• Anaesthesia · Jan 1995

    Facial sensory evoked muscle potentials during labour. A continuous objective monitor of adequacy of analgesia?

    • P J Andrews, W E Ackerman, M J Juneja, and R Vogel.
    • Department of Anesthesiology School of Medicine, University of Louisville, Kentucky 40292, USA.
    • Anaesthesia. 1995 Jan 1; 50 (1): 9-13.

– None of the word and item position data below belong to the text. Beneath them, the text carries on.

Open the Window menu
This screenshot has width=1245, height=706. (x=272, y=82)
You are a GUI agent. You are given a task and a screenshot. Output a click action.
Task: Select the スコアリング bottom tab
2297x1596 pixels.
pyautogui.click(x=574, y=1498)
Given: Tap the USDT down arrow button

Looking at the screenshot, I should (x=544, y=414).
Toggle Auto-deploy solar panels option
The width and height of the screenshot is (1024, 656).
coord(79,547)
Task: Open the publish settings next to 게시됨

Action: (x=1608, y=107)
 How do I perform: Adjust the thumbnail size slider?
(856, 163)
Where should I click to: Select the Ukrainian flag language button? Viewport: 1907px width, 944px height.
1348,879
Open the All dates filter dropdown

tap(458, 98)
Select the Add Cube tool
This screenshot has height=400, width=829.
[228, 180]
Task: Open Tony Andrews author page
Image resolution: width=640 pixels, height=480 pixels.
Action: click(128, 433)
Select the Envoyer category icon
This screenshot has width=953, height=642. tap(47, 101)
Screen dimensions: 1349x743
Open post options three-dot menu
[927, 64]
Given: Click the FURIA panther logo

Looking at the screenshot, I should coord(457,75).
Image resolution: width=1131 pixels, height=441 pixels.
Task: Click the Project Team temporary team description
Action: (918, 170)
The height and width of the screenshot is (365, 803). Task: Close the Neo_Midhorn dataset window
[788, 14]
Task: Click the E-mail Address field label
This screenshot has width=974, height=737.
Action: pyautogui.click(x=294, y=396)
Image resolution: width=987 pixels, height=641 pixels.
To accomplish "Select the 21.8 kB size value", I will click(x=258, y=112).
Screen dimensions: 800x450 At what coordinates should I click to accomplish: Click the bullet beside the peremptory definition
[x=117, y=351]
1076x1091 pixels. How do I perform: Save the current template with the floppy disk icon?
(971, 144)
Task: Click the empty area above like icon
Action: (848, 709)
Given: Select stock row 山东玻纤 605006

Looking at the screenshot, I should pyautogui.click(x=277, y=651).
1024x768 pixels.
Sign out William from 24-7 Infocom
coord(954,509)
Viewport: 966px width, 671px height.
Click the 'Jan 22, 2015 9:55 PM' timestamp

    AbstractWe prospectively studied the relationship between upper facial sensory-evoked muscle potential amplitude, uterine contraction amplitude and heart rate in 20 healthy parturients during the first stage of labour. Monitoring began when minimal pain was reported and continued until severe pain occurred and extradural analgesia was established. Pain intensity was assessed by each patient using a 10 cm visual analogue score. Heart rate was recorded using a pulse oximeter. Sensory evoked muscle potential was derived from frontalis biopotentials that were rectified, integrated and digitised by an Anaesthesia and Brain activity Monitor (Datex, Helsinki, Finland). An additional signal filter was included in the pre-amplifier to improve the signal-to-noise ratio. The rms amplitude of successive 10s samples of sensory evoked muscle potential, as well as heart rate and the output from an external tocotransducer, were then graphically displayed to allow assessment of temporal relationships. The data were assessed using correlation analysis and hypergeometric probability distribution. Before extradural analgesia (mean pain score 7.5 cm, SD 1.5 cm) a significant relationship was demonstrated between sensory evoked muscle potential and uterine contraction, p < 0.001). No constant relationship was seen between heart rate and uterine contraction. Following extradural analgesia (mean pain scores of 2.1 cm, SD 1.3 cm) a variable relationship between sensory evoked muscle potential and uterine contraction amplitude, and heart rate and uterine contraction, was recorded. A continuous display of the relationship between filtered sensory evoked muscle potentials of the frontalis muscle and uterine contraction may, in the future, permit an objective assessment of the adequacy of analgesia following extradural analgesia for the pain of labour.